Frouby, I'm really sorry about your bug. DD has had one too, and it is foul. Very hard to shake off. I hope you are back to yourself soon.

waterandlemonjuice · 11/11/2018 05:27

Hello, I’m back and feeling shit as drank loads last night and last week and on holiday and I need to get back to moderating. So today is day 1 again and I am not going to drink today. Dd is self harming so that’s been tough. Will read thread now.

waterandlemonjuice · 11/11/2018 06:13

Flossie sounds tough, hope you had your time to yourself (haven’t read full thread yet)

FroubyLOVE the fuckit chart, great idea!

Anglaise great pictures, you are an inspiration

HA - I like the phrase play the film to the end. It’s similar to what AA say I think about it being the first drink that’s the problem, I.e it’s never just one so don’t pick up the first one

NC4, wine is my drink too. Dry white. I mostly don’t even MEAN to drink so much, it’s just cold and wet and like water and it’s so easy to keep going.

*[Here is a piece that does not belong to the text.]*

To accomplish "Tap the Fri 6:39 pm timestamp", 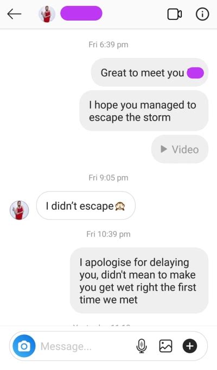I will point(109,44).
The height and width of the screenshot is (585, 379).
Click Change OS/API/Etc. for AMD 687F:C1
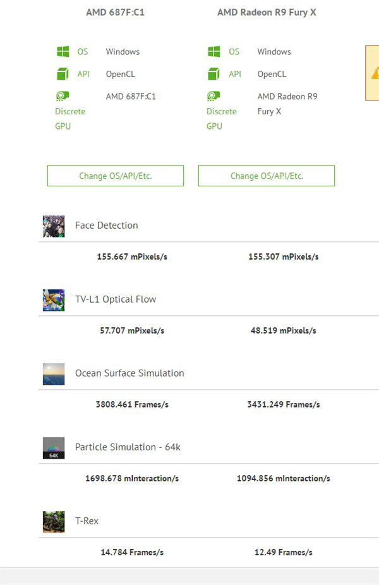coord(116,176)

I’m going to go back to huge jugs of water and ice and a slice of lemon like I did back in the summer when I did 44 days AF (sobs, seems a long time ago now)

dionysa I like the sound of the book about having one job, will look for that

waterandlemonjuice · 11/11/2018 06:29

Dionysa, sorry to read that about your dp.

It sounds as if you did so well to get out of your marriage, that took courage.

I have an Alisa Frank hypnotherapy session on my iPad, I might listen to that in a minute.

longestlurkerever · 11/11/2018 08:21

Flowers Dionysa. He clearly has a good life, eh? I like Anglaise's style, though I often wonder how people have the energy for affairs. I sometimes fantasise about cheating on my family with a week on a desert island.

Sorry to hear about DD, water. Teenage DDs are outside my frame of reference buy in my future.